## TASK PROMPT:
Copy the records below exactly, leaving out any pictures.

## Collected data entries:
►

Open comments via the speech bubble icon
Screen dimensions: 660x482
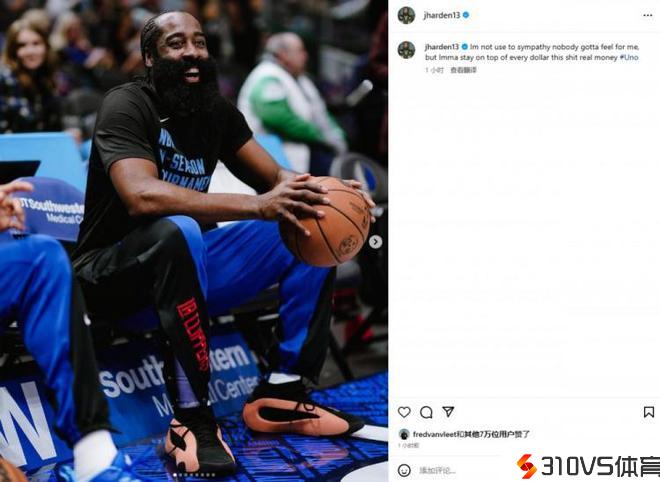pos(426,412)
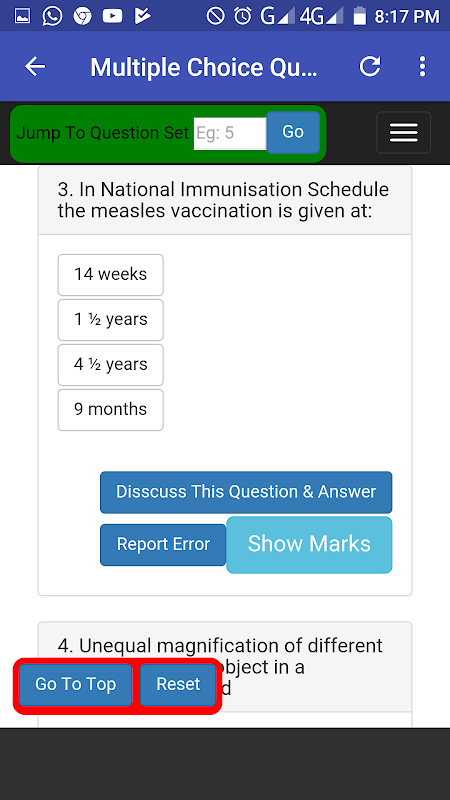
Task: Tap the gallery image notification icon
Action: pyautogui.click(x=22, y=16)
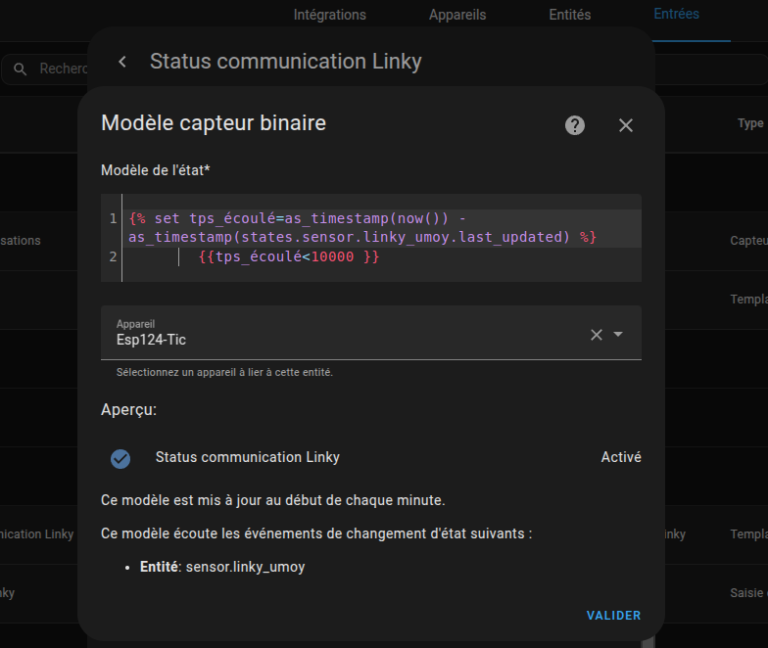
Task: Click the Type column header
Action: 750,124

◄

## EXERCISE OUTPUT:
Open comments via the speech bubble icon
Screen dimensions: 660x482
pos(426,412)
Task: Tap the gallery image notification icon
Action: pyautogui.click(x=22, y=16)
Task: Click the Type column header
Action: 750,124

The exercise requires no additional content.